Given instruction: Copy these records word for word, starting at the line containing "Click the All Rights Reserved footer text" and ending after the line containing "Reload the page".

++++ Data lines

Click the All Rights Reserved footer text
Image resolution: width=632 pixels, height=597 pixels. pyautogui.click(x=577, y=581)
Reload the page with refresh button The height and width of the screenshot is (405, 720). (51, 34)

++++++++
++++ Data lines

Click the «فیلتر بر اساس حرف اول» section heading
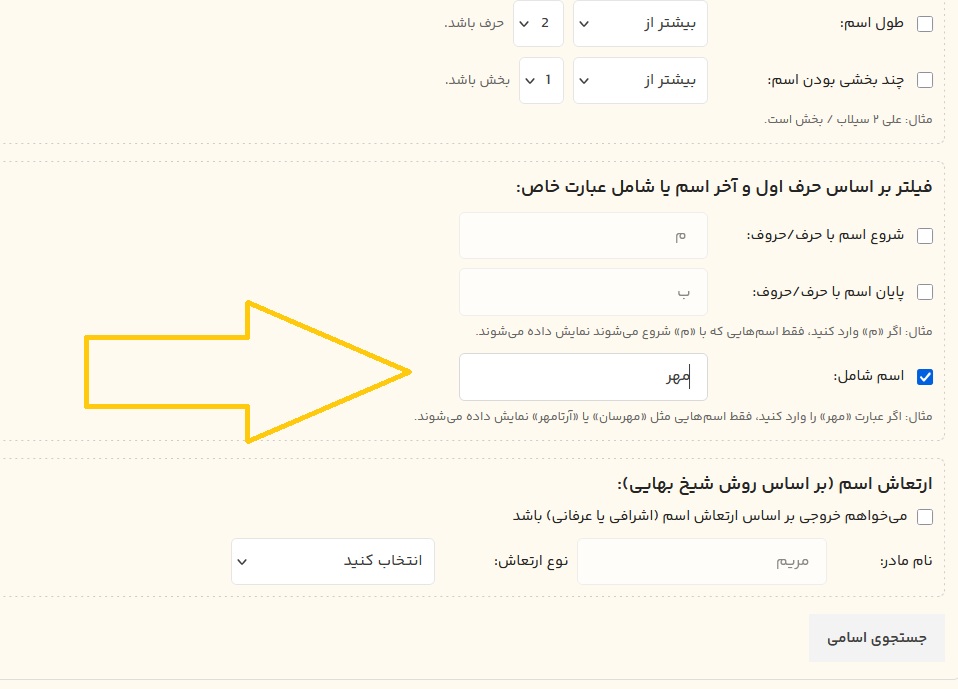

++++++++
++++ Data lines

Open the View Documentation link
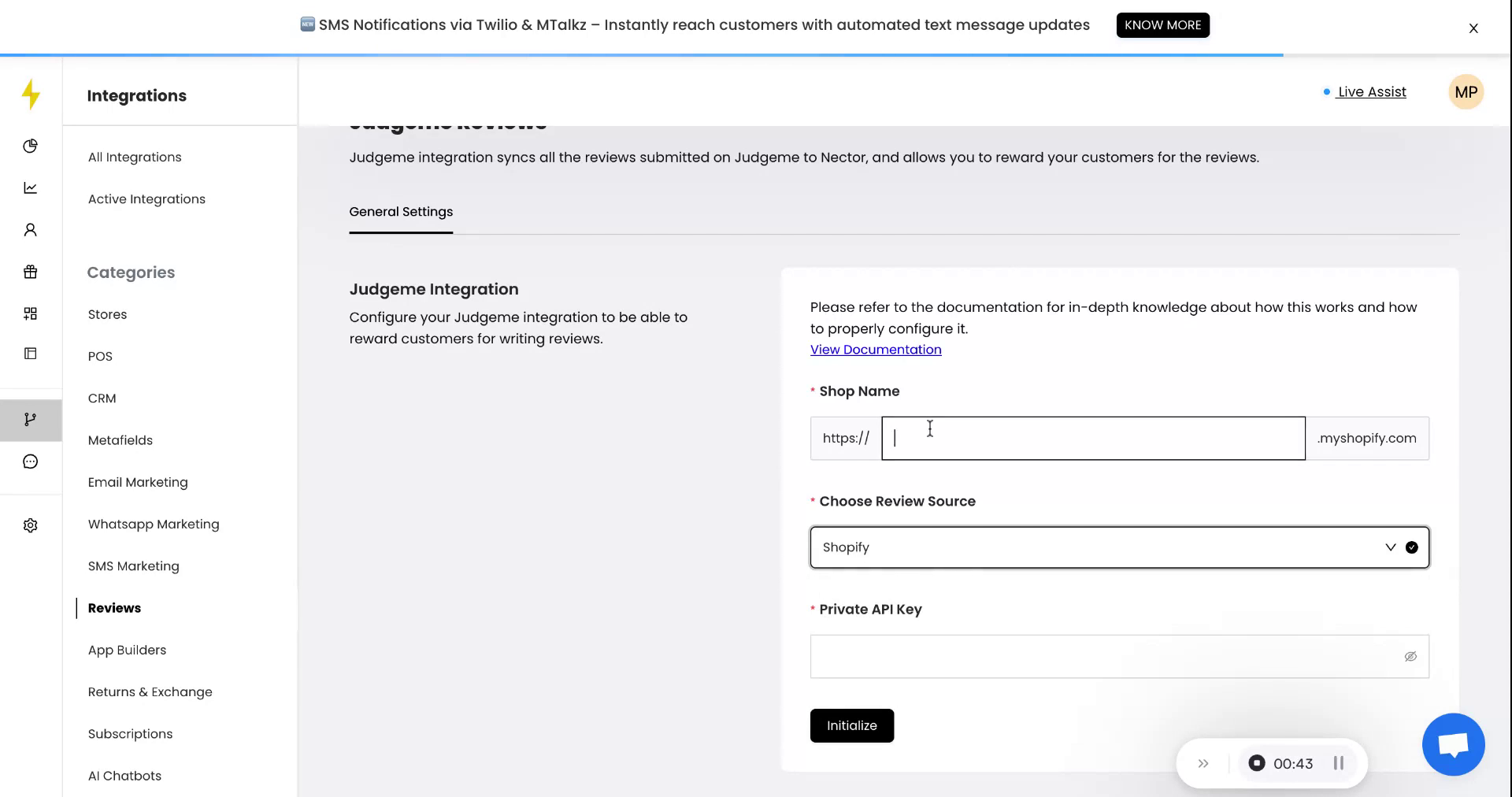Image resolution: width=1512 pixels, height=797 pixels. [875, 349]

++++++++

Solution for this task:
Click the All Rights Reserved footer text
Image resolution: width=632 pixels, height=597 pixels. pyautogui.click(x=577, y=581)
Reload the page with refresh button The height and width of the screenshot is (405, 720). (51, 34)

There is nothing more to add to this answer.